** BEGIN Provided data **

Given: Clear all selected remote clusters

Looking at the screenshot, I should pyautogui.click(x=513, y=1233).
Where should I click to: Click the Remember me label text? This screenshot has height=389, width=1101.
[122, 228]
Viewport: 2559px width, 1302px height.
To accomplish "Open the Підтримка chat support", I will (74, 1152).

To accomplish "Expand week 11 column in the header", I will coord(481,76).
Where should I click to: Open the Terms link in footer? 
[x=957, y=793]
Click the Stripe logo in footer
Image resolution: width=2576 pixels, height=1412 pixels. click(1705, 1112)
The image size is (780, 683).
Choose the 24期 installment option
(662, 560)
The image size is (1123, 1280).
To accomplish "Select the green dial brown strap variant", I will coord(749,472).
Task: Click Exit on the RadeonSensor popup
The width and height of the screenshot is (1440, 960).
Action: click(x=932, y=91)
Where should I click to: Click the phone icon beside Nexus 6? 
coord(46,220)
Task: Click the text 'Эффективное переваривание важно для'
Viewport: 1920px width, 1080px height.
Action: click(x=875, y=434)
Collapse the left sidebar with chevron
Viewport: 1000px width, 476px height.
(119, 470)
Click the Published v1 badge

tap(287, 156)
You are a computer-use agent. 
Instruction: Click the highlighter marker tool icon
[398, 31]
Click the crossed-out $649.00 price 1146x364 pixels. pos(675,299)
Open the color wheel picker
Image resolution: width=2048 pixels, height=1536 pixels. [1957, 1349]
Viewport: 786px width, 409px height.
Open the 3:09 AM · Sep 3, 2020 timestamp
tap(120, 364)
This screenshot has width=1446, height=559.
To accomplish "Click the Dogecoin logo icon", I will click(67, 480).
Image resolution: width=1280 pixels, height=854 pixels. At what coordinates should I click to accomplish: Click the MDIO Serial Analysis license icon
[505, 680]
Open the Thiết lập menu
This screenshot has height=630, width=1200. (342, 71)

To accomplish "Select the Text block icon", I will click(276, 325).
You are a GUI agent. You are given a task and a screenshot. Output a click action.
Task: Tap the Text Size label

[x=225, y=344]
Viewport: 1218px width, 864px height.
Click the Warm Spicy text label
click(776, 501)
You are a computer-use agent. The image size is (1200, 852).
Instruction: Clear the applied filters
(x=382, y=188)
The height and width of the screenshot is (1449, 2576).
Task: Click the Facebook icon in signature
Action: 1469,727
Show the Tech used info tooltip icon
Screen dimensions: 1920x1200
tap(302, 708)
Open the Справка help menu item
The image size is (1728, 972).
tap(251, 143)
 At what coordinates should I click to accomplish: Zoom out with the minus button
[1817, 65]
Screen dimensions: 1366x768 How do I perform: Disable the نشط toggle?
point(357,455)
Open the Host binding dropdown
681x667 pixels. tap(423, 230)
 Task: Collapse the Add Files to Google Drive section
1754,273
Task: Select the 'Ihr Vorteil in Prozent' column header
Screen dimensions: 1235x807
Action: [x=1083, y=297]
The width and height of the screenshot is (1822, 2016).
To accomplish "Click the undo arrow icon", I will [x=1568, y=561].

** END Provided data **

- _Work instructions_
Pick out and copy each line of the items above that contains the string "icon". Case counts.

- _Output for this exercise_
Where should I click to: Click the phone icon beside Nexus 6? 
Instruction: Click the highlighter marker tool icon
To accomplish "Click the Dogecoin logo icon", I will click(67, 480).
Image resolution: width=1280 pixels, height=854 pixels. At what coordinates should I click to accomplish: Click the MDIO Serial Analysis license icon
To accomplish "Select the Text block icon", I will click(276, 325).
Task: Click the Facebook icon in signature
Show the Tech used info tooltip icon
To accomplish "Click the undo arrow icon", I will [x=1568, y=561].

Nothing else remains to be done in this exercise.